Journals

  Journals
 

shimofuri: here baby there momma everywhere daddy daddy

  shimofuri: here baby there momma everywhere daddy daddy
Posted
Oct 12th 2005
Mood
Depressed

okay, what is wrong with me lately. let me kick it off.

1- depression. it's probably been triggered by all the things i'm about to list but i know it's here because i can feel it fucking with my usual reaction to things. rather than just wanting to be lazy and stay home, i want to stay home and hide. that's a difference. and it's a major one.

2- being mother fucking LONELY. i doubt any of the people reading this will GET this since none of you have any fucking idea what it feels like but put yourself in a foreign country where your only friend is leaving. make yourself shakey with the language. remember your friends in the states don't try to get on earlier or make an effort to talk to you because...

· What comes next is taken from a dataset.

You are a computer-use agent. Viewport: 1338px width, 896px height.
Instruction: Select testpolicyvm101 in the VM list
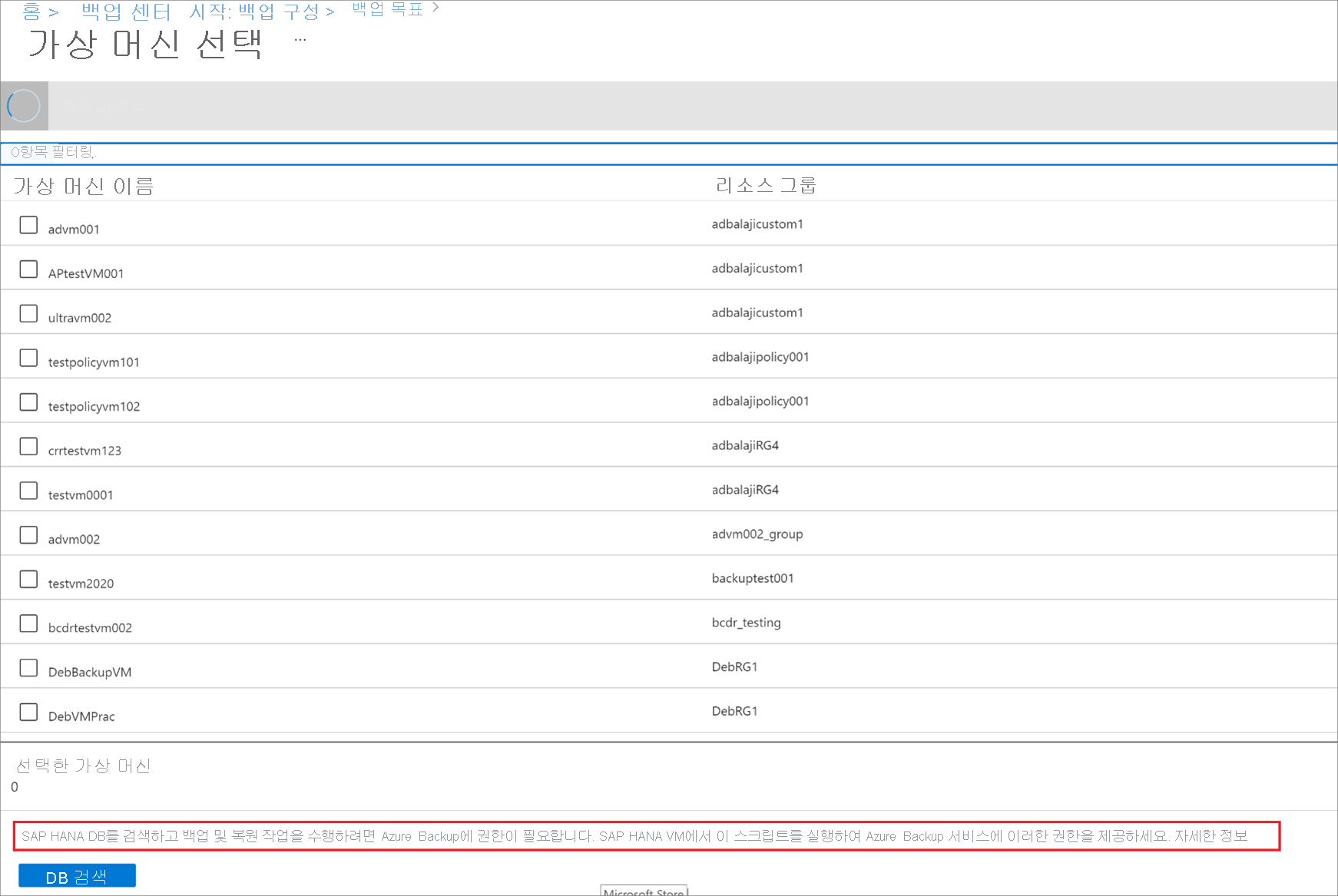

3- i'm pissed that people are RUBBING IN number two. take that, now add your friends back home constantly telling you they're having friends over or going to see friends or doing things or planning parties where 'everyone' goes. oh yeah, everyone minus you that is. tee hee. sorry? not at all. why would they be.

4- add a little SHITFUCK who you'd like to kick in the head of. what the shitfuck did was blow off all his friends in exchange for some pussy. after you had him promise not to do that when he and you started off being friends. naw, make the words 'i wouldn't do that' RING in your motherfucking ears. now make this shitfuck drag his ass all over the net commenting on friends works and journals. so whenever you read them, you're not only pissed, you're HURT because a nice big FUCKED UP wound from a long time ago gets dragged the fuck open. it's great to suddenly be smacked in the face with blind homicidal rage. i mean really. that's fucking fantastic for your stability during the day.

5- add the DRUGS. i don't like the drugs but the drugs like me anyone? can't concentrate in school on these fuckers, but start feeling sick without them. midterms sprung on you cause with these fuckers you were too stoned to hear them coming.

depression? oh you better motherfucking believe it. i can SMELL it on me. it stinks out through your skin like laundry that's been mouldering in a drawer for years. i can feel it fucking around with my heart and making it hurt like hasn't fucking happened since high school.

so get avoidant? i'd rather do that than constantly have my face slammed into asphault right now. i'm angry, i'm volitile, i react suddenly and seemingly unprovoked? boo fucking hoo asshole, you're probably the reason i'm doing it.
 

Comments

  Comments

Meggido Says:

Well, this seems to be valid reasons... I'm depressed now, because someone I respect is depressed. Damn.

The Real Eggman Says:

LIFE IS GENERALLY TOTAL CRAP FOR 90% OF THE INTERNET PEOPLE I KNOW OF INCLUDING MYSELF!

THINK I'LL GO LISTEN TO LYNKIN PARHK!

Shiro Says:

I actually DO know what it's like to live in another country with no firends.
It sucks, and that year was probably the most depressing in my life....
I'm really sorry, Shimo-san.

Chu Says:

Sorry Shimo I can only relate in terms of Otakon, when BitchMom told me hurhurrrrr friends aren't important stay home and don't see your friends here cause OMG THEY'RE BOYS!!1
I hope you feel better and if you need me to do anything I'll try my best to help out.

....
....
But I'm still not drawing Iratupeen.

RulersofGenevieve Says:

*Turns on polite stalker love*

Tavanaka Says:

souonds like we need to hunt down Prime again, buddy.

hope everything clears up for you. PERHAPS SOME ACTION WOULD HELP

DJKID Says:

I'm awfully sorry to hear all this happening to you. I hope I haven't done anything to add extra pressure.
If you need to chat I'm trying to get on more than I have lately, so feel free to PM me or IM.

Lemonation Says:

D: I swear to god. I were it at all possible I would be over there in Japan invading your personal space like a motherfucker. I WOULD LIKE SO HARD TO JUST DANCE IN CIRCLES SINGING GAILY AND MAKE EVERYTHING BETTER.

Ne Says:

I haven't had that feeling quite as bad as you seem to be...but I know a very vague taste of what you must feel like. People can be dickheads, unfortunately you've got to live with it or let life kick your ass. There's no sense in doing that.

I know the feeling of having EVERYONE go to a party minus you, even when they're down the block. I'm sure the distance does nothing to help you, and the shakey language can't do much to help you get that out. :/

Don't smack your head into the asphalt too hard though. If you need a day to hide take it, if thats what you need to get your bearings about you. Angst art the hell out of everything, scan it, and we'll comment...thats what we do best.

Words of Wisdom #1204: The storm clouds might still be around tomorrow, so save your bottom dollar. Just know that somewhere above the clouds, the suns still there.

...so there's my Words of Wisdom for the day. My words of wisdom basically translate to something that might not be true, but it sounds good if you can convince yourself that its fact. Hope things get better soon, Shimo. Best wishes.